YARGITAY KARARI
DAİRE : 9. Ceza Dairesi
ESAS NO : 2015/1710
KARAR NO : 2016/125
KARAR TARİHİ : 14.01.2016
Tebliğname No : 10 – 2010/79694
Mahkemesi : İzmir 4. Ağır Ceza
Tarihi : 07.12.2009
Numarası : 2009/322 – 2009/262
Suç : Uyuşturucu madde ticareti yapma
Dosya incelenerek gereği düşünüldü:
1- Sanıklar V.. M.., Y.. M.., S.. M.. haklarında kurulan hükümlere yönelik temyiz incelemesinde;
TCK’nın 53. maddesinin 1. fıkrasının uygulanması sırasında, sanıkların sadece kendi altsoyu üzerindeki velayet, vesayet ve kayyımlık yetkileri açısından sınırlama getirilmesi yerine, altsoy dışındakileri de kapsayacak biçimde koşullu salıverilme tarihine kadar TCK’nın 53/1-c maddesindeki haklardan yoksun bırakılmasına karar verilmesi aynı maddenin (3) numaralı fıkrasına aykırı ise de; hükümden sonra 24.11.2015 tarih ve 29542 sayılı Resmi Gazetede yayımlanarak yürürlüğe giren ve TCK’nın 53. maddesinin bazı hükümlerini iptal eden Anayasa Mahkemesi’nin 08.10.2015 tarih ve 2014/140-2015/85 sayılı kararı da dikkate alınarak bu hususların infaz aşamasında değerlendirilmesi mümkün görülmüştür.

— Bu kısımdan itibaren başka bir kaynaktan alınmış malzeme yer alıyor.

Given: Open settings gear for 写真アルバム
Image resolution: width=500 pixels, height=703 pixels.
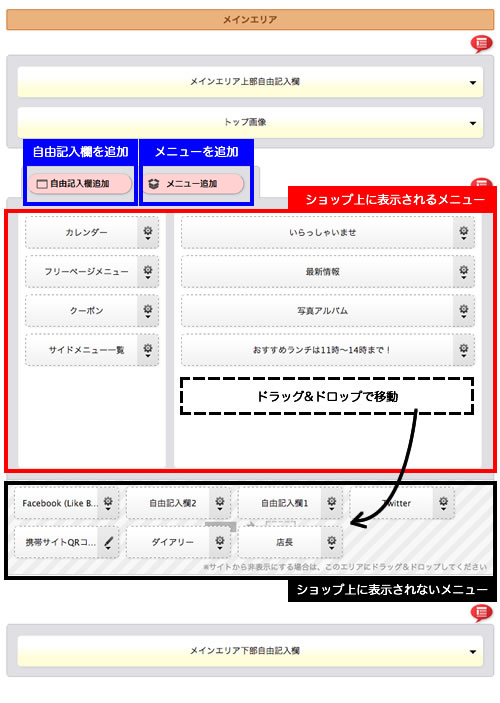Looking at the screenshot, I should pos(464,311).
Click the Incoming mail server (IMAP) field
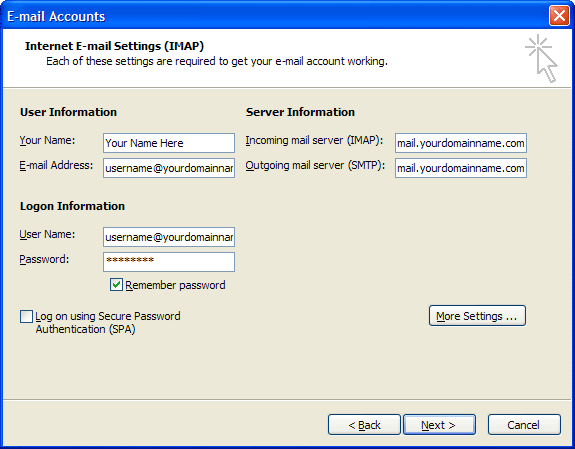The image size is (575, 449). tap(461, 143)

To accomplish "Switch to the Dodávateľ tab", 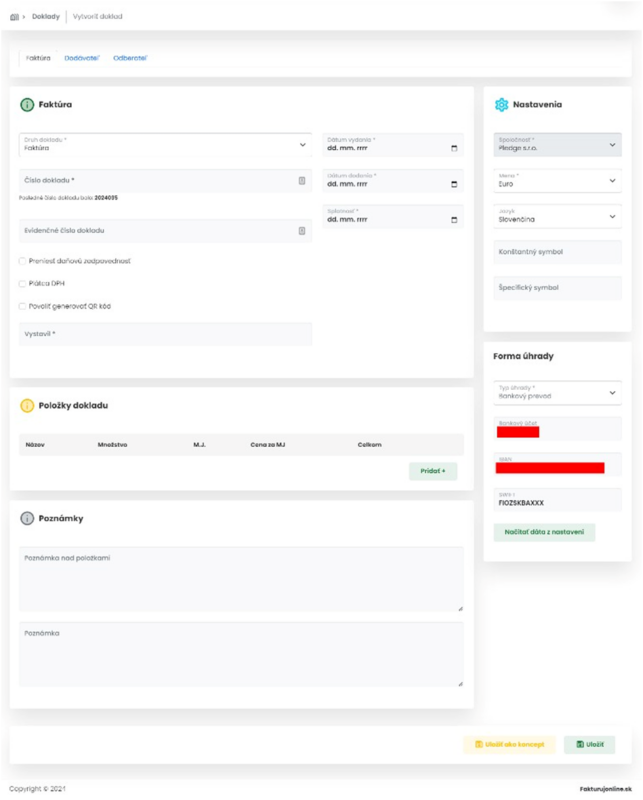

Yapılan yargılama sonunda aşamalarda ileri sürülen iddia ve savunmaların toplanan tüm delillerle birlikte gerekçeli kararda tartışılıp, sanıkların suçlarının sübutu kabul, olay niteliğine ve kovuşturma sonucuna uygun şekilde vasfı tayin edilmiş, cezaları azaltıcı sebeplerin niteliği takdir kılınmış, incelenen dosyaya göre verilen hükümlerde bir isabetsizlik görülmemiş olduğundan, sanıkların yerinde görülmeyen temyiz itirazlarının reddiyle, hükümlerin ONANMASINA,
2- Sanık M.. T.. hakkında kurulan hükme yönelik yapılan temyize gelince;
Sanık hakkında kullanmak için uyuşturucu veya uyarıcı madde bulundurma suçundan dolayı başka dava olup olmadığı, varsa sanığın bu suçu diğer davaya konu olan suç nedeniyle verilen tedavi ve/veya denetimli serbestlik tedbirinin infazı sırasında işleyip işlemediği belirlendikten sonra;
a- Sanık hakkında aynı suçtan açılmış başka dava yoksa veya sanık bu suçu daha önce işlediği suçtan dolayı verilen tedavi ve/veya denetimli serbestlik tedbirinin infazı sırasında işlemiş değilse, bu suç nedeniyle tedavi ve/veya denetimli serbestlik tedbiri uygulanmamış olan sanık hakkında, hükümden sonra 28.06.2014 tarihli Resmi Gazetede yayımlanarak yürürlüğe giren 6545 sayılı Kanunun 68. maddesi ile değiştirilen TCK’nın 191. maddesi ve aynı Kanunun 85. maddesi ile 5320 sayılı Kanun’a eklenen geçici 7. maddenin 2. fıkrası uyarınca, 191. madde hükümleri çerçevesinde “hükmün açıklanmasının geri bırakılmasına”,
b- Sanık bu suçu, daha önce işlediği suçtan dolayı yapılan kovuşturma aşamasında hükmolunan tedavi ve/veya denetimli serbestlik tedbirinin infazı sırasında işlemiş ise, 6545 sayılı Kanunun 68. maddesi ile değiştirilen TCK’nın 191. maddesinin 5. fıkrasında öngörülen “Erteleme süresi zarfında kişinin kullanmak için tekrar uyuşturucu veya uyarıcı madde satın alması, kabul etmesi veya bulundurması ya da uyuşturucu veya uyarıcı madde kullanması, dördüncü fıkra uyarınca ihlâl nedeni sayılır ve ayrı bir soruşturma ve kovuşturma konusu yapılmaz” hükmü uyarınca, ikinci suçtan açılan bu davanın kovuşturma şartının ortadan kalkması nedeniyle, CMK’nın 223. maddesinin 8. fıkrası uyarınca “davanın düşmesine” karar verilmesinde zorunluluk bulunması,
Bozmayı gerektirmiş, sanığın temyiz itirazları bu nedenle yerinde görülmüş olduğundan, diğer yönleri incelenmeksizin hükmün BOZULMASINA, 14.01.2016 tarihinde oybirliğiyle karar verildi.